Here’s more than you may want to know.
The term Redan originates from a French word for part of a fortification. It is an arrow or V-shaped embankment toward the expected point of attack. Redans were common features in Malta in the 17th and 18th centuries and the Russians later used the design in defense of Napoleon and the French.
So, what does Redan have to do with golf?
Redan golf holes are well defended, like the military fortification for which they’re named. The green is offset close to a 45-degree angle moving from right to left and is guarded on the front left by a large, deep bunker. Usually seen in its original par-3 form, the Redan often plays as a mid-length to long par-3 to force longer irons and lower trajectory shots. They can range anywhere from 170 to 240 yards.
The green slopes from the front right to back left (or vice versa on a reverse Redan). A common identifying feature is a large shoulder or hump on the front right of the green to help funnel balls back. While there are many different versions of the Redan, the traditional one has the front bunker and a second one situated behind the shoulder to catch all long shots. The common pin positions on Redans are in the middle or back of the green. It’s a genius design because it forces players to aim away from the hole in order to get it close.

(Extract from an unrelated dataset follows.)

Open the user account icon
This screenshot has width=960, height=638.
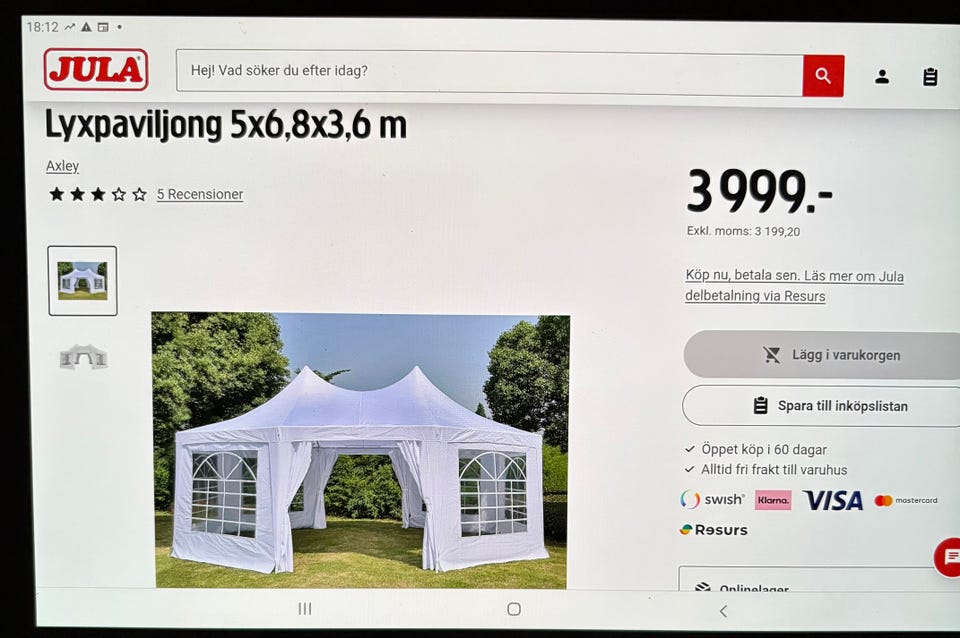click(x=882, y=77)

The par-3 15th at North Berwick is known as the original Redan, though no single architect has been credited for designing the hole.
See, more than you want to know?
The old Redan hole at Illahe didn’t measure up to the qualities of a Redan hole. It was quirky, at best, and, frankly, not much fun to play because it was so poorly designed.
Overall, I like well-designed quirky holes such as the 17th at St. Andrews, the 15th at North Berwick, and the 6th at Riviera. They play well and serve as an attraction for golfers – just as does the new 17th at Illahe, which fits the rest of the course.
I never tire of playing the 17th hole or the rest of the course.